(Sorry for my poor english...)
Let $\triangle(z)=q\prod_{n=1}^{\infty}(1-q^n)^{24}$ be a cusp form of weight $12$. Let $N$ be a positive integer, $\delta \mid N$ and $\triangle_{\delta}(z)=\triangle(\delta z)$. Let $s=\frac{b}{d}$ be a cusp on $\Gamma_0(N)$ with $(b,d)=1$ and $\rho\in SL_2(\mathbb{Z})$ with $\rho(s)=i\infty$.
Lemma 3.2.5 in Ligozat's paper ("Courbes modulaires de genre 1) says that \begin{equation} \triangle_{\delta}(\rho^{-1}(z))=\left(\frac{d}{\delta}(d,\delta)z+\beta\right)^{12}\triangle\left(\frac{(d,\delta)^2}{\delta}z+\gamma \right) \end{equation} with some integers $\beta$ and $\gamma$.

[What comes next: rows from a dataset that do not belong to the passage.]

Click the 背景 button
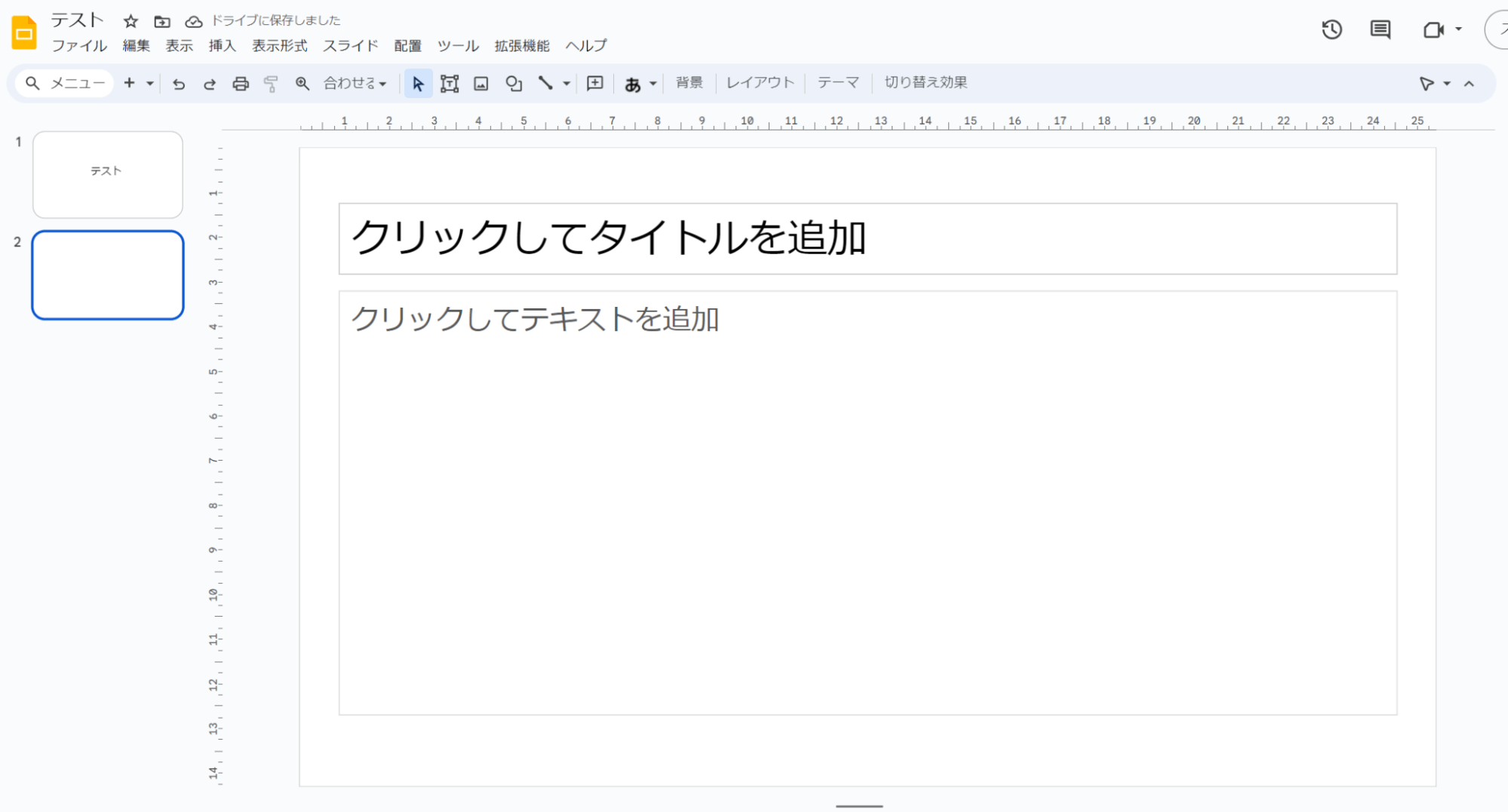The width and height of the screenshot is (1508, 812). click(x=689, y=83)
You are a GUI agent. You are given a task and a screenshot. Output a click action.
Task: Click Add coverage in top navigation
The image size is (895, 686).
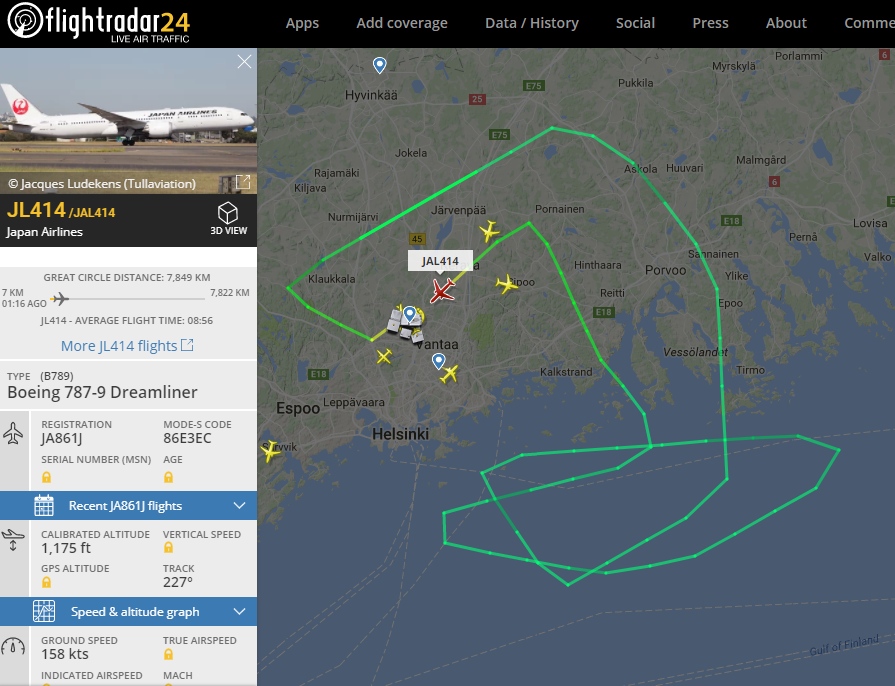402,23
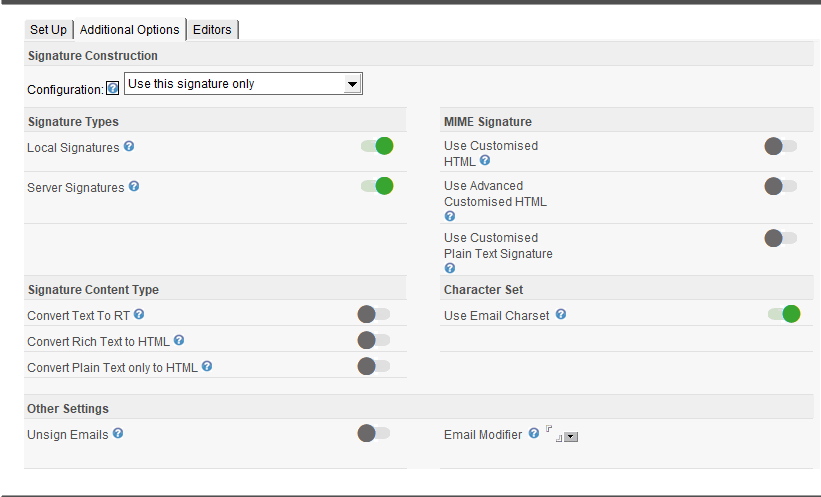Enable Unsign Emails switch
This screenshot has width=821, height=497.
[x=373, y=434]
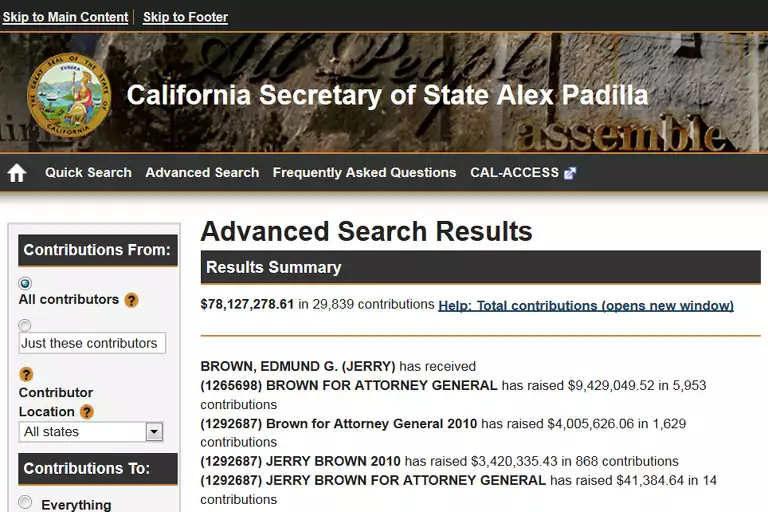Click the external link icon beside CAL-ACCESS

coord(570,173)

In the proof of this lemma, let $\rho=\begin{pmatrix} c & -a\\ d & -b \end{pmatrix}. $ Then, \begin{equation} \triangle_{\delta}(\rho^{-1}(z))=\triangle\left(\begin{pmatrix} -b\delta & a\\ -d & c \end{pmatrix}z\right). \end{equation} I think that \begin{equation} \triangle_{\delta}(\rho^{-1}(z))=\triangle\left(\begin{pmatrix} -b\delta & a\delta\\ -d & c \end{pmatrix}z\right). \end{equation} What's wrong in my idea..?
Furthermore, I want to show Lemma 3.2.5 myself as follow.. \begin{equation} \begin{aligned} \triangle_{\delta}(\rho^{-1}(z))&=\triangle_{\delta}\left(\frac{-cz+a}{-dz+b} \right)\\ &=\triangle\left(\frac{-c\delta'(d,\delta)z+a\delta}{-d'(d,\delta)z+b} \right)\\ &=\triangle\left(\frac{-c\delta'u+a\delta}{-d'u+b} \right) \end{aligned} \end{equation} with $\frac{d}{d'}=\frac{\delta}{\delta'}=(d,\delta)$ and $u=(d,\delta)z$. Then, \begin{equation} \begin{pmatrix} -c\delta'& a\delta\\ -d' & b \end{pmatrix}=\begin{pmatrix} -c\delta' & \alpha\\ d' & \beta \end{pmatrix} \begin{pmatrix} 1 & \gamma \\ 0 & \delta' \end{pmatrix} \end{equation} with $\begin{pmatrix} -c\delta' & \alpha\\ d' & \beta \end{pmatrix} \in SL_2(\mathbb{Z})$ and $\alpha,\beta$ and $\gamma$ are integers. Since $\triangle(z)$ is a cusp form, \begin{equation} \begin{aligned} \triangle\left(\frac{-c\delta'u+a\delta}{-d'u+b} \right)&=\triangle\left(\frac{-c\delta'(\frac{u+\gamma}{\delta'})+\alpha}{-d'(\frac{u+\gamma}{\delta'})+\beta} \right)\\ &=\left(-d'\left(\frac{u+\gamma}{\delta'}\right)+\beta \right)^{12}\triangle\left(\frac{u+\gamma}{\delta'} \right)\\ &=\left(-\frac{d}{\delta}(d,\delta)z+\frac{b}{\delta'} \right)^{12}\triangle\left(\frac{(d,\delta)^2}{\delta}z+\frac{\gamma}{\delta'} \right). \end{aligned} \end{equation} However, $\frac{b}{\delta'}$ and $\frac{\gamma}{\delta'}$ are not integers..
Where is my mistake...?